## Aim of the exercise
Nothing but the lines from the one containing "At what coordinates" through the last line of the records below should be copied, exactly and without pictures.

## Dataset records
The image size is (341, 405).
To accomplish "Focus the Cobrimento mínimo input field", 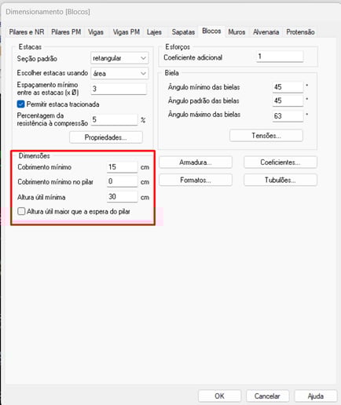I will point(122,167).
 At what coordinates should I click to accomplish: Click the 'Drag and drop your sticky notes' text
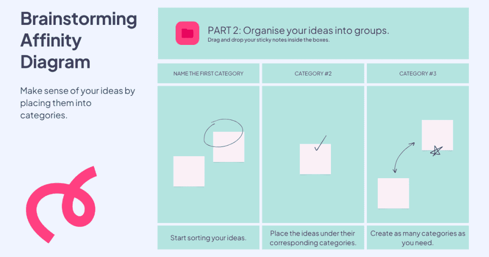tap(269, 40)
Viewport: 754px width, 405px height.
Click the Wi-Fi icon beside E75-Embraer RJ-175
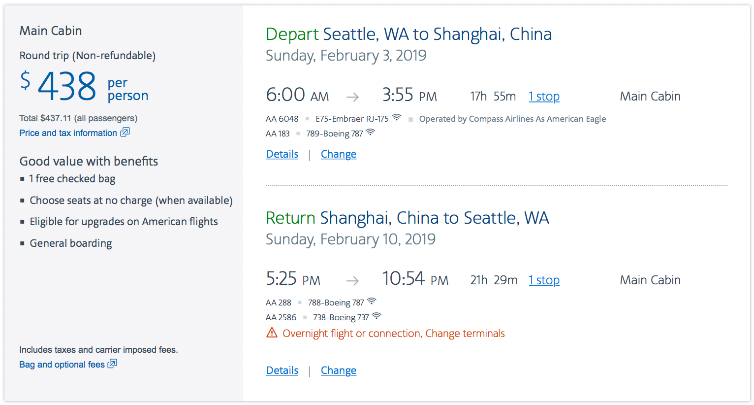[x=397, y=118]
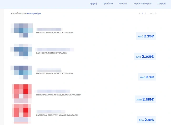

## Finished task
 At what coordinates should I click to accomplish: Click the 'Drag and drop your sticky notes' text
tap(269, 40)
Viewport: 754px width, 405px height.
Click the Wi-Fi icon beside E75-Embraer RJ-175
[x=397, y=118]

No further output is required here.